Selected passage>
————————
January 21st, 2007 · No Comments · Science

A pretty interested article in Time about the brain and what it means to be conscious. Here are some quotes that I enjoyed.

Why does consciousness exist at all, at least in the Easy Problem sense in which some kinds of information are accessible and others hidden? One reason is information overload. Just as a person can be overwhelmed today by the gusher of data coming in from electronic media, decision circuits inside the brain would be swamped if every curlicue and muscle twitch that was registered somewhere in the brain were constantly being delivered to them. Instead, our working memory and spotlight of attention receive executive summaries of the events and states that are most relevant to updating an understanding of the world and figuring out what to do next. The cognitive psychologist Bernard Baars likens consciousness to a global blackboard on which brain processes post their results and monitor the results of the others.

I found this to be pretty awesome:

They can tell, for instance, whether a person is thinking about a face or a place or whether a picture the person is looking at is of a bottle or a shoe.

One interesting subsection was debunking the myths of the out-of-body experience.
————————
Dataset extract>
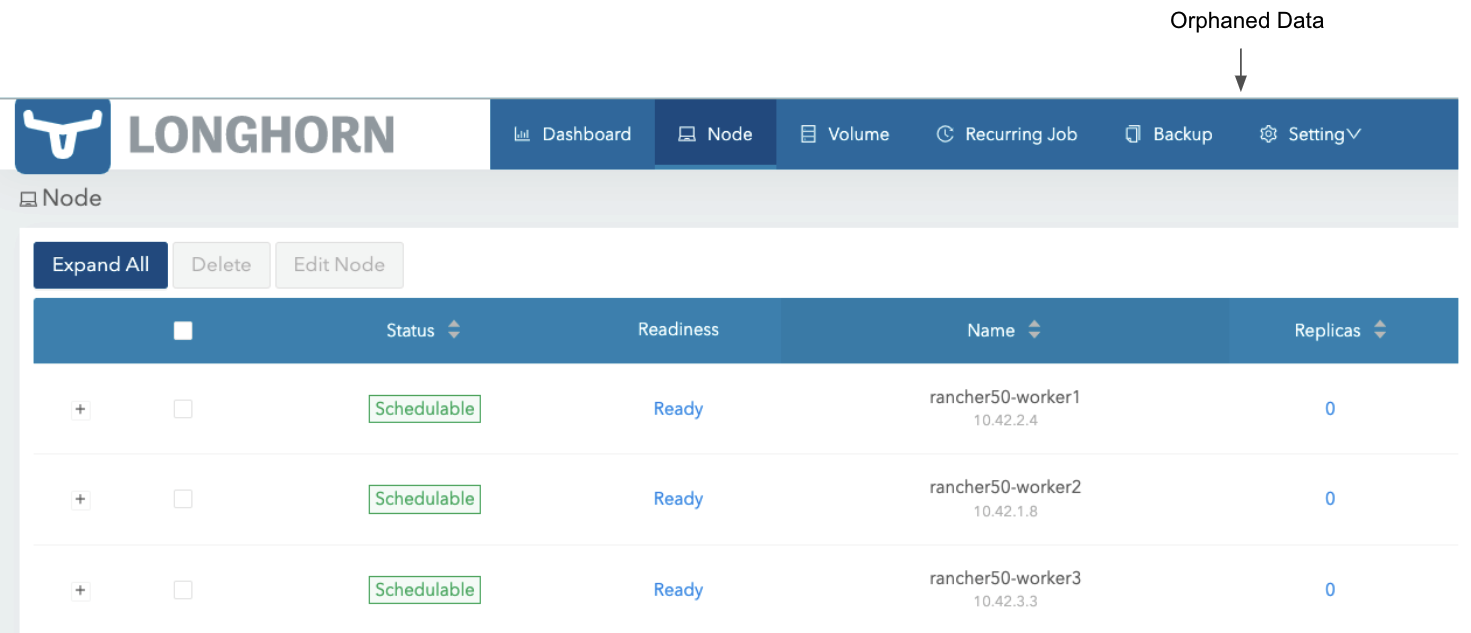1471x633 pixels.
Task: Check the rancher50-worker2 row checkbox
Action: tap(183, 498)
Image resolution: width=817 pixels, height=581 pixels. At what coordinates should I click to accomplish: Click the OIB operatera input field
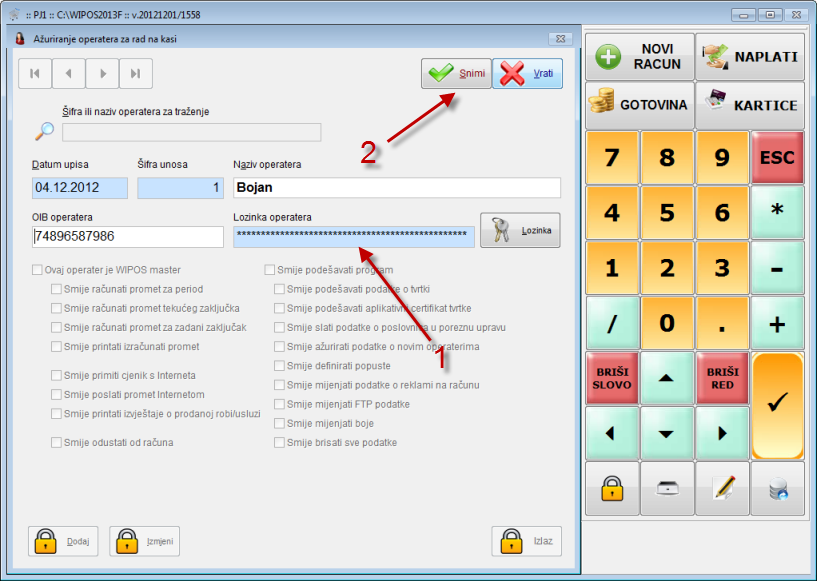(127, 237)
————————
Questions>
[A] In the post about the Time article on consciousness, what does the cognitive psychologist Bernard Baars liken consciousness to?
[B] Pick up the post about the Time article on consciousness right after its final sentence and keep writing it.

Responses by task>
[A] A global blackboard on which brain processes post their results and monitor the results of the others.

[B]
And when the physiological activity of the brain ceases, as far as anyone can tell the person’s consciousness goes out of existence. Attempts to contact the souls of the dead (a pursuit of serious scientists a century ago) turned up only cheap magic tricks, and near death experiences are not the eyewitness reports of a soul parting company from the body but symptoms of oxygen starvation in the eyes and brain. In September, a team of Swiss neuroscientists reported that they could turn out-of-body experiences on and off by stimulating the part of the brain in which vision and bodily sensations converge.

I have definitely spent time thinking about the subconcious. Back in college, if I were stuck on a hard math or CS problem, I would sleep on it, and often wake up with the answer. How does that happen, and why is it possible? Interesting thoughts.